* [DATA TO EXAMINE]
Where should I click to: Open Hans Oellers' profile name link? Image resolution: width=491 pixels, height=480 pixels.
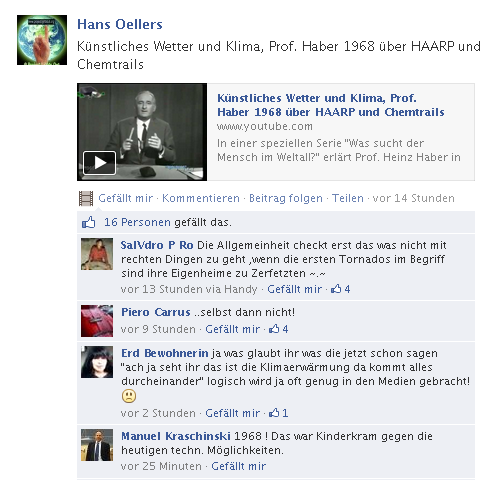[120, 24]
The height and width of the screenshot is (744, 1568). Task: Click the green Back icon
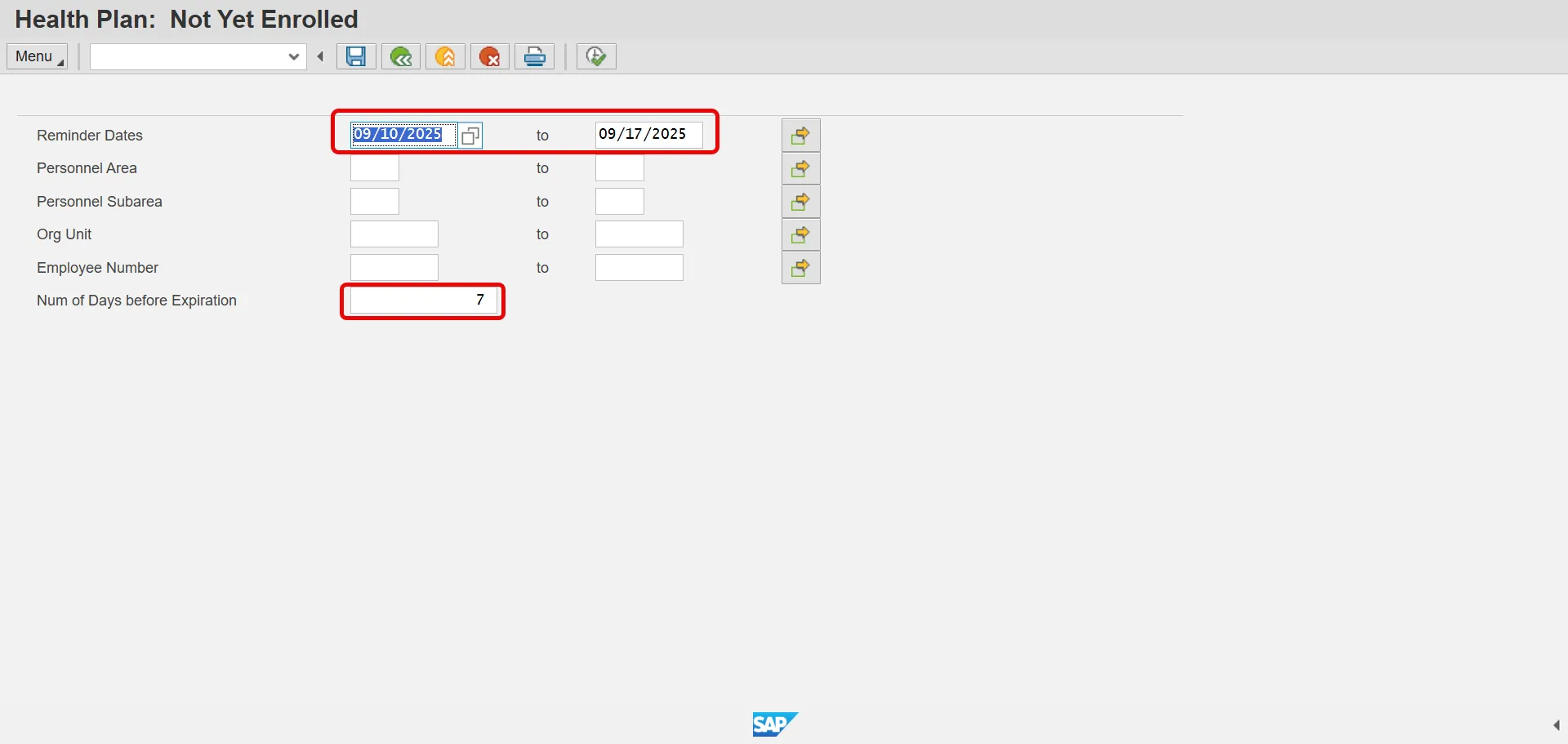click(x=400, y=56)
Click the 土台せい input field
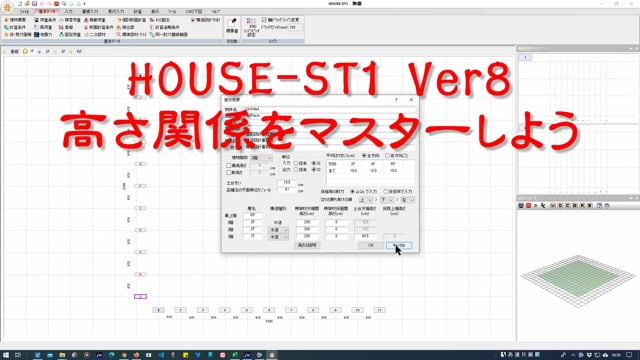The width and height of the screenshot is (640, 360). click(287, 182)
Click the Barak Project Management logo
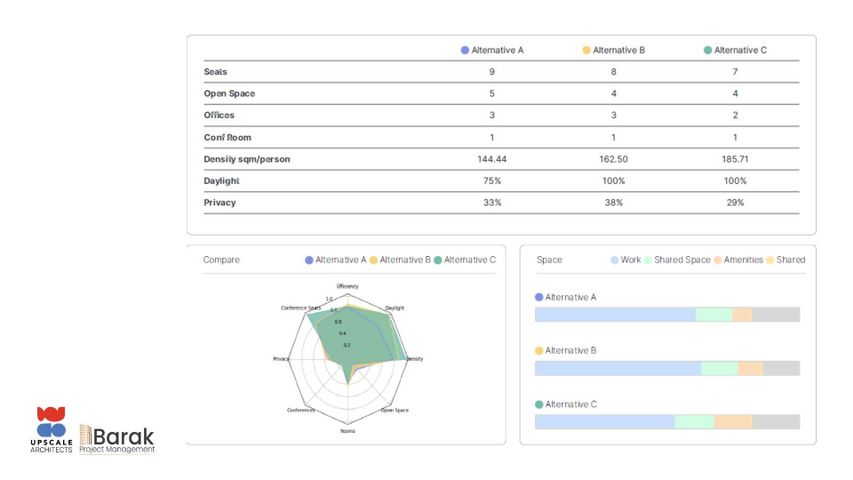The width and height of the screenshot is (853, 480). (118, 439)
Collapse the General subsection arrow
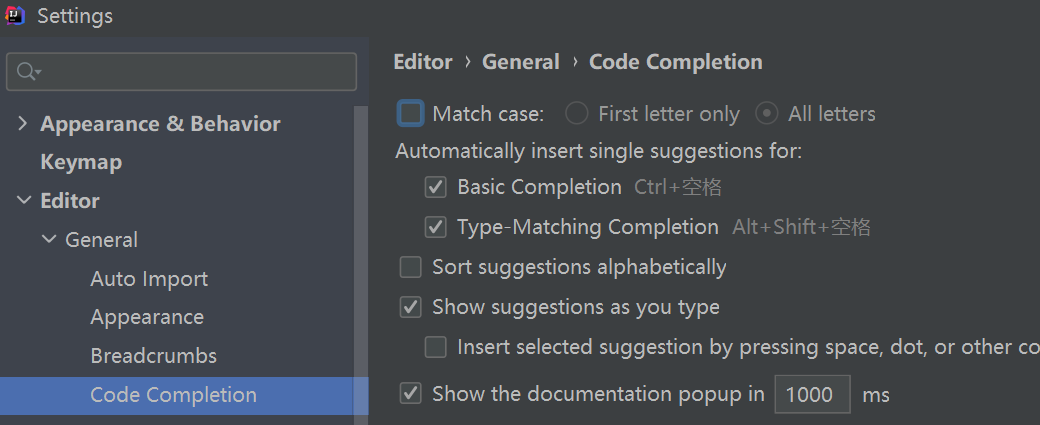 [48, 240]

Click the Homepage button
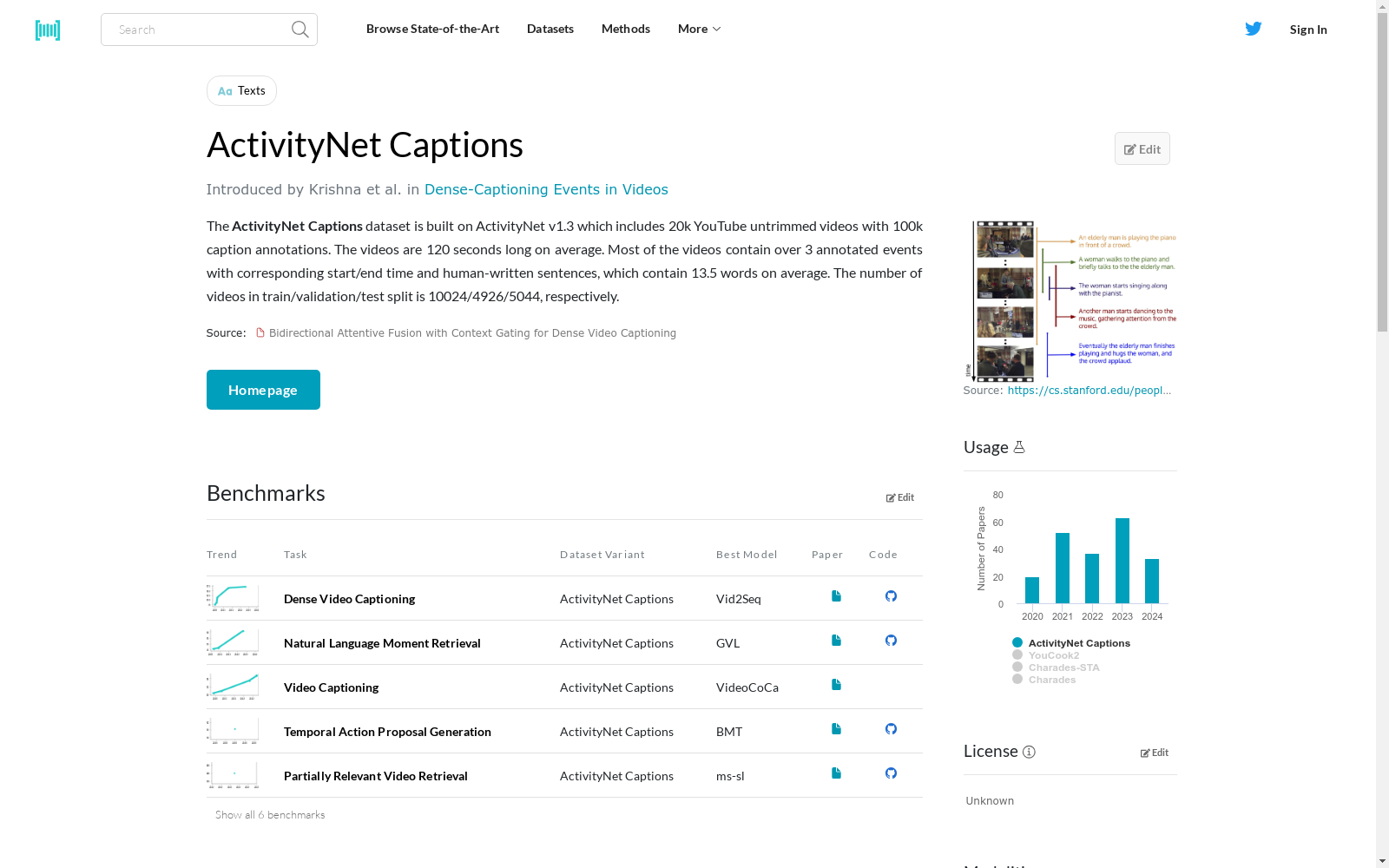(x=263, y=390)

* [ABOUT THIS TASK] Give the data again word for word, without images.

* [WRITTEN RESPONSE]
Where should I click to: Open Hans Oellers' profile name link? Image resolution: width=491 pixels, height=480 pixels.
[120, 24]
The height and width of the screenshot is (744, 1568). Task: Click the green Back icon
click(x=400, y=56)
Click the 土台せい input field
The width and height of the screenshot is (640, 360). click(287, 182)
Click the Barak Project Management logo
The width and height of the screenshot is (853, 480). (118, 439)
Collapse the General subsection arrow
 [48, 240]

Click the Homepage button
(x=263, y=390)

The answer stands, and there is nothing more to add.